At the apple-bobbing contest, every one of the five class grades at Whitney High appointed a representative to compete in a timed competition to crown the apple-bobbing champion. The first-place winner was the representative from class of 2023, Itzel Huera, who bobbed 3 apples in less than 30 seconds. The senior class, represented by Krishn Patel, followed close behind in second place. The 2023 and senior class won spirit points for their grade, which are all tallied up to win the spirit award at the end of the year.

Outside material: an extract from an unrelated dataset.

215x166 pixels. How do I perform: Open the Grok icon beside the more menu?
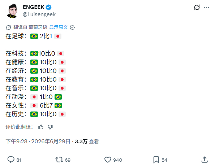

A new change was instilled at this year’s Western day. Every year previously, the class cabinets of student council set up tables complete with popcorn makers, hot pots, and ice cream stands. Food was sold to fundraise for class activities and future events. Hot dogs, which were nicknamed “bangers” were a novelty sold by student council, complete with a relish, ketchup, and onion station. Through this exchange, class cabinets fundraised hundreds of dollars, which funded bonding activities, pep-rally spirit gear, and class merchandise. On Western day, the school lunchroom was sparsely filled, as all students bought their lunch to support their classes, instead of buying school food. However, for the first time in many years, a new idea was implemented, where school Nutrition Services cooked all the food, not the classes themselves. The school Nutrition Services sold hot dogs and cheeseburgers; Clara Kim, an 11th grader who attended her 5th annual Western day, stated, “My expectations for this year was pretty low, when I heard classes weren’t allowed to sell food, but the food sold by the school Nutrition Services actually exceeded my expectations.” She was “amazed by the buffet style array of foods.” Overall, the school seemed to approve of the new change this year. Kenneth Kim, a junior, expressed his fondness for the refreshments, “I loved the juice! It was delicious, especially the mixed-berry flavor.”Samir Panwar, who also attended his 5th Western day, had a contrasting opinion, however: “The portion sizes were a little small for the price of 3 dollars.”
Another annual tradition is the free petting zoo, which is temporarily built in the center of the sophomore lunch tables. This year, the petting zoo had goats, sheep, and bunnies, which attracted a 20-foot-long line of animal-loving, enthusiastic students. Students had an opportunity to pose with animals for a photo opportunity and also help the animals drink water, which the animals eagerly did in the sunny weather. The students could also participate in the pumpkin decorating activity, where grades competed with each other to decorate the most extravagant pumpkin. The sophomores, who painted a pink and purple ombre sunset with silhouettes of cacti, won first place. Despite the grade difference, the seventh graders managed to keep up with the sophomores, and won second place.
Students at Whitney High thoroughly enjoyed the well-deserved break from the stress of the fall finals season. Many memories were preserved through pictures taken in front of the decorations and painted backgrounds. Whether it was through the apple-bobbing, pumpkin decorating competitions, or the amazing western decorations and posters, the fall spirit was celebrated and enjoyed by all students.